L’opponente ha proposto ricorso per cassazione, notificato il 4 luglio 2008, al quale il comune ha resistito con controricorso. Il giudice relatore ha avviato la causa a decisione con il rito previsto per il procedimento in camera di consiglio; ha rilevato sotto più aspetti l’inammissibilità del ricorso. Parte ricorrente ha depositato memoria.

Osserva il Collegio che preliminare all’esame della ammissibilità dei motivi e dei quesiti, ex artt. 360 e 366 bis c.p.c., si pone il rilievo di parte controricorrente in ordine al rimedio esperibile avverso la sentenza del giudice di pace.
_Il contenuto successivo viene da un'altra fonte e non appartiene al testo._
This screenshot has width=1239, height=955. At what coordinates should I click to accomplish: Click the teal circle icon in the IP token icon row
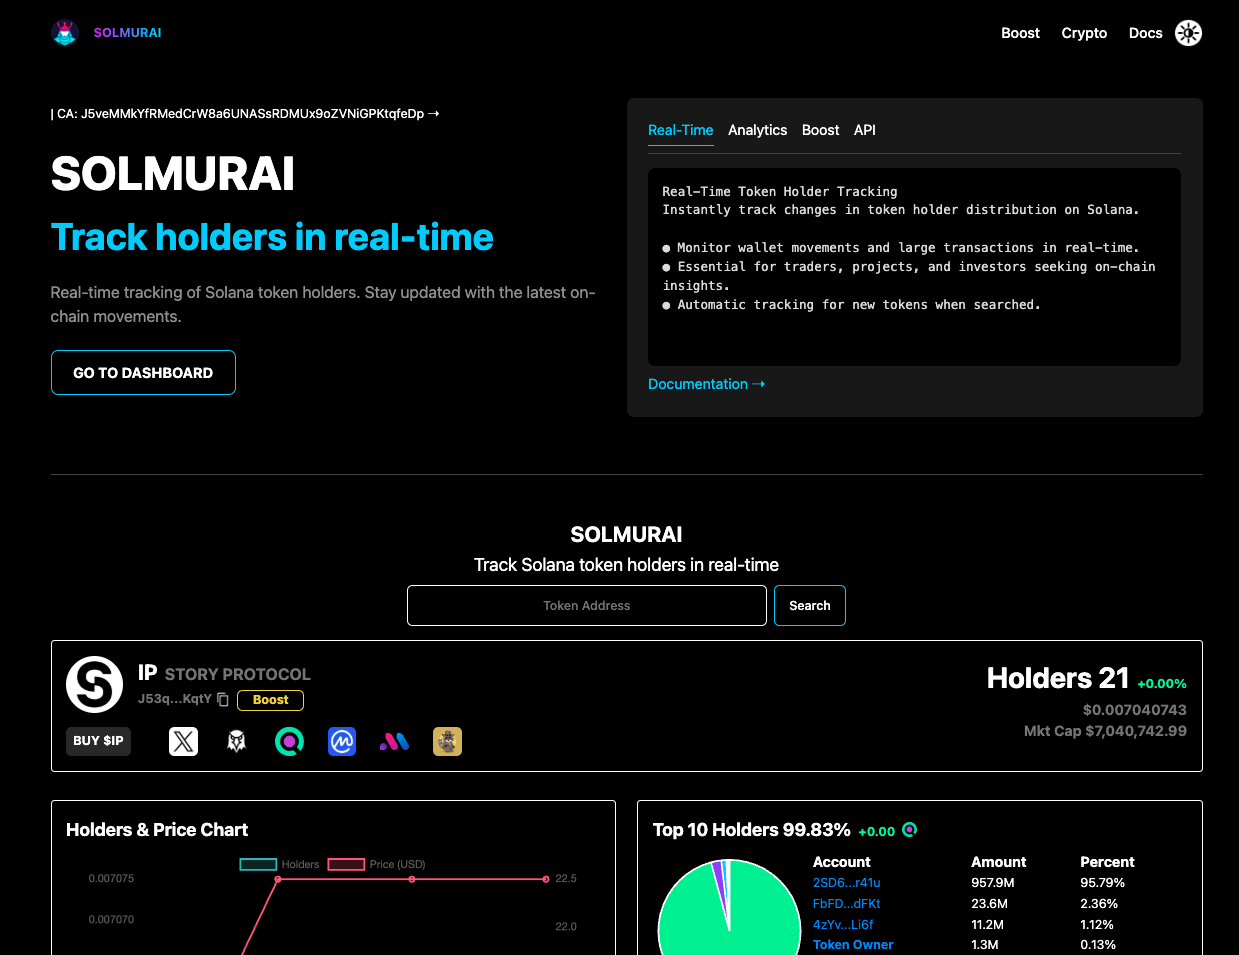coord(289,741)
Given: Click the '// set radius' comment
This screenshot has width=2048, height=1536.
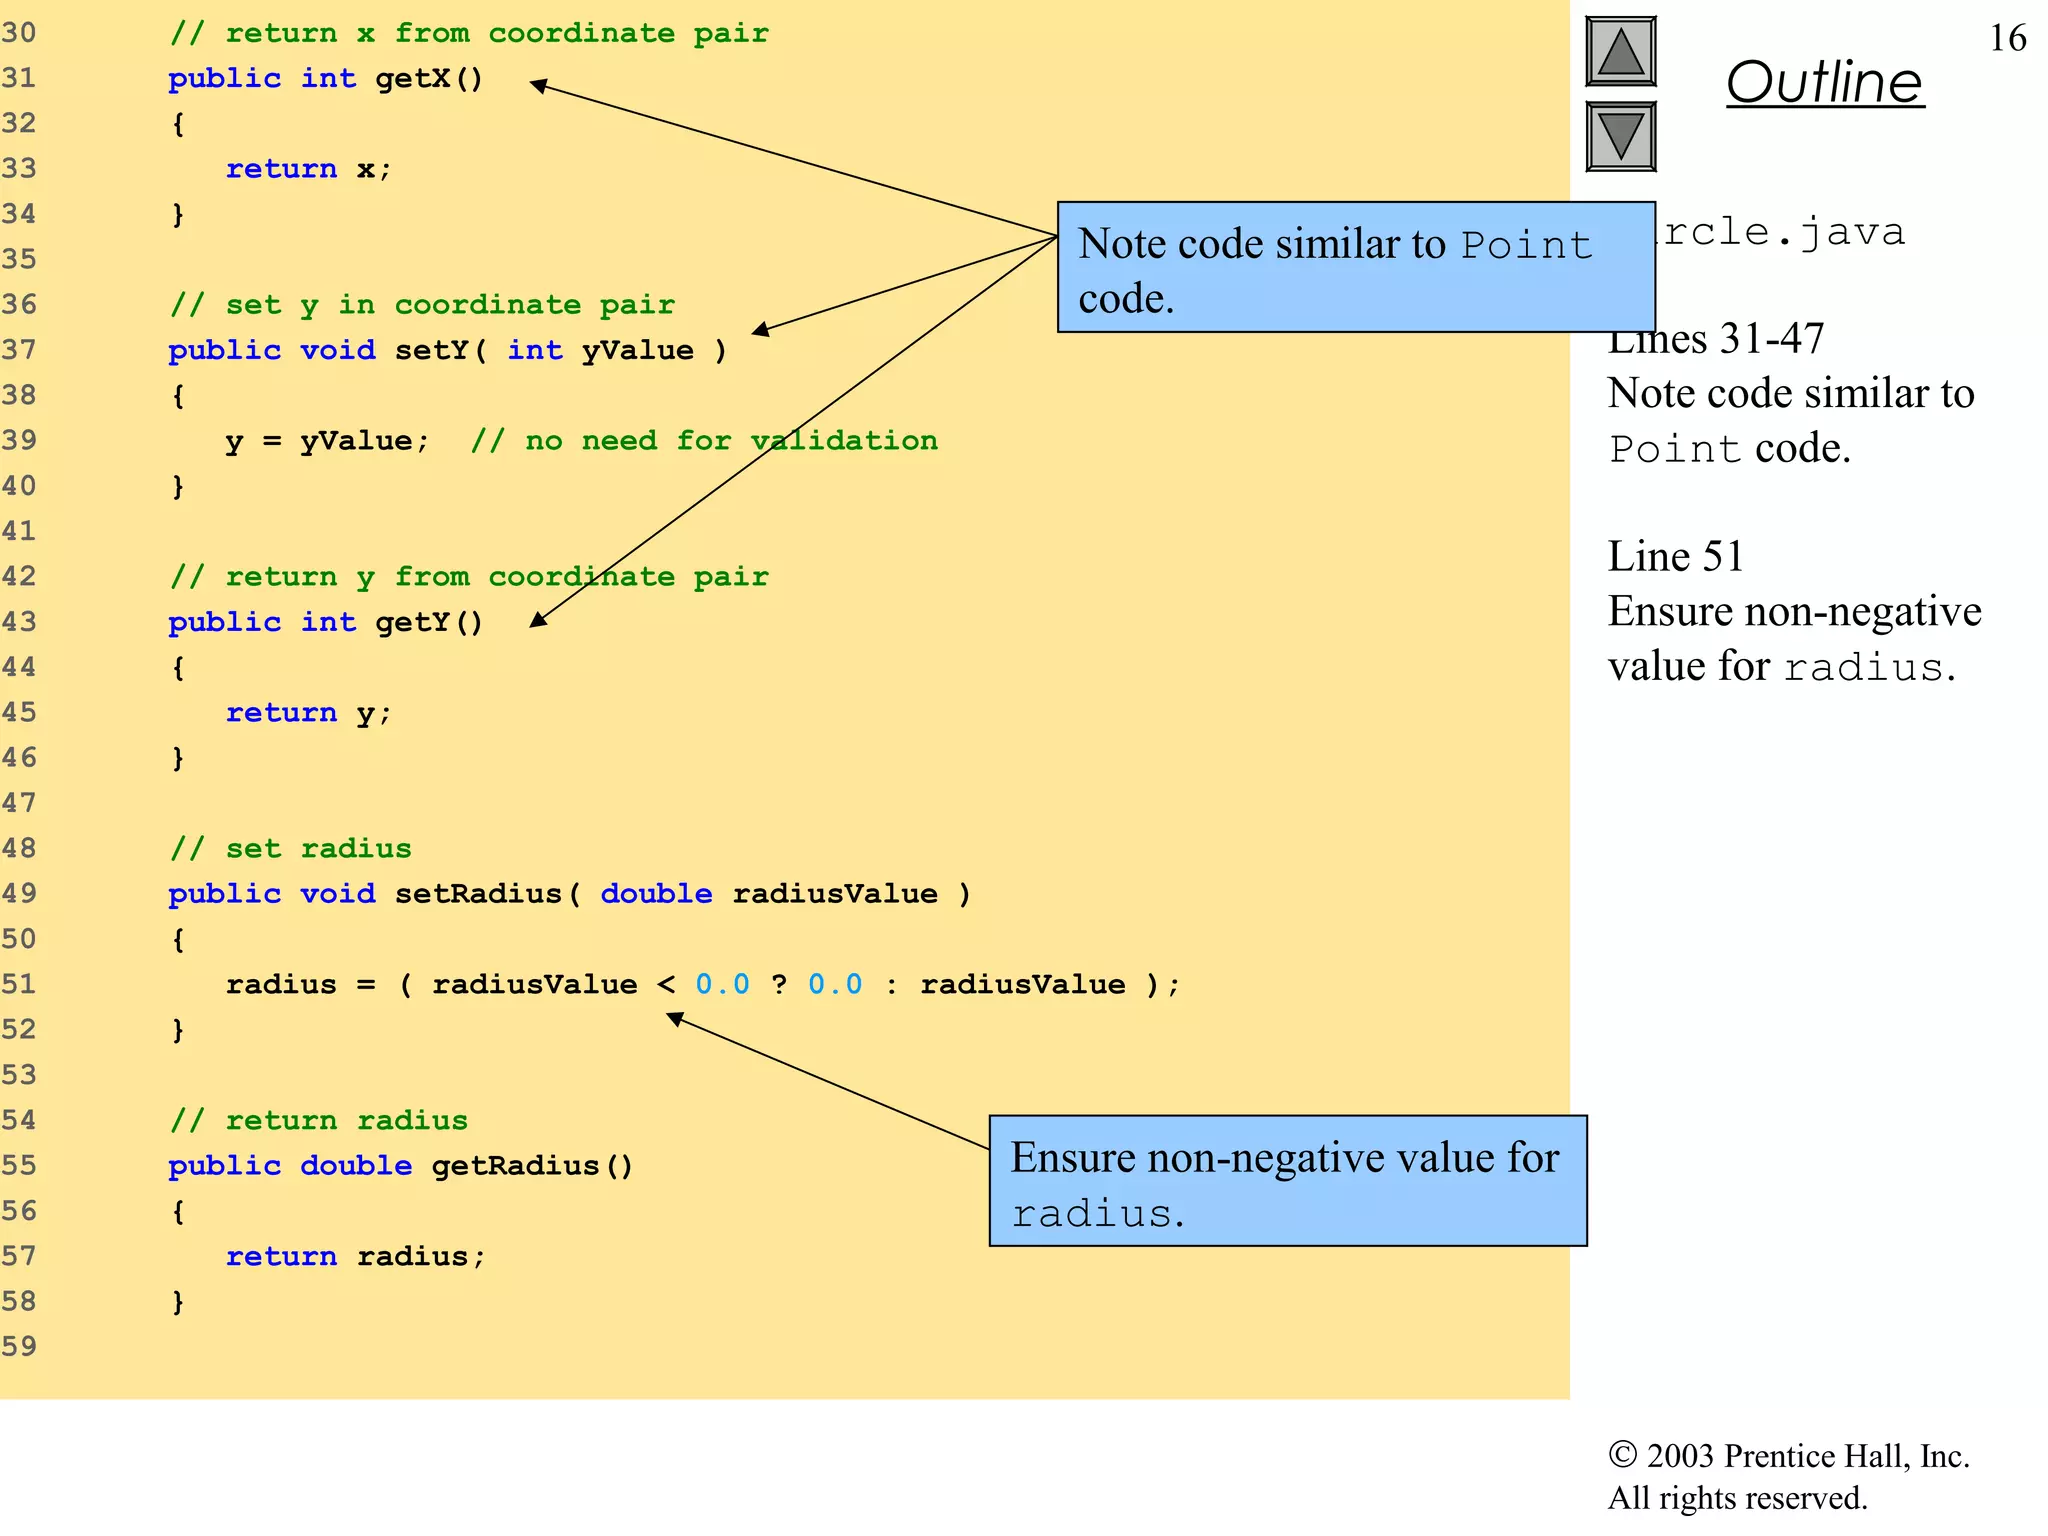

Fondatamente il controricorso ha rilevato che avverso il provvedimento impugnato era esperibile il rimedio dell’appello e non del ricorso per cassazione, trovando applicazione nella specie la nuova disposizione del D.Lgs. n. 40 del 2006, art. 26. Detta norma, abrogando la L. n. 689 del 1981, art. 23, ultimo comma, che prevedeva la diretta ricorribilità per cassazione delle sentenze del giudice di pace in materia di opposizione a sanzione amministrativa, ha reso tali provvedimenti soggetti alla disciplina generale dei mezzi di impugnazione e, quindi, impugnabili a mezzo dell’appello (art. 339 c.p.c.). La sentenza impugnata, essendo stata resa dopo il 1^ marzo 2006, è soggetta a questa nuova disciplina (Cass 13019/07; 10775/08, – SU 27339/08). La ricorribilità diretta permane per le ordinanze di inammissibilità di cui alla L. n. 689 del 1981, art. 23, comma 1, che sono esclusivamente quelle con le quali il giudice competente, prima dell’udienza, dichiara l’opposizione inammissibile per tardività del ricorso (Cass. 28147/08).

Discende da quanto esposto la declaratoria di inammissibilità del ricorso e la condanna alla refusione delle spese di lite, liquidate in dispositivo.

P.Q.M.

La Corte dichiara inammissibile il ricorso.

Condanna parte ricorrente alla refusione delle spese di lite liquidate in Euro 400,00 per onorari, Euro 200,00 per esborsi, oltre accessori di legge.

Così deciso in Roma, nella Camera di consiglio della Sezione Seconda Civile tenuta, il 13 aprile 2010.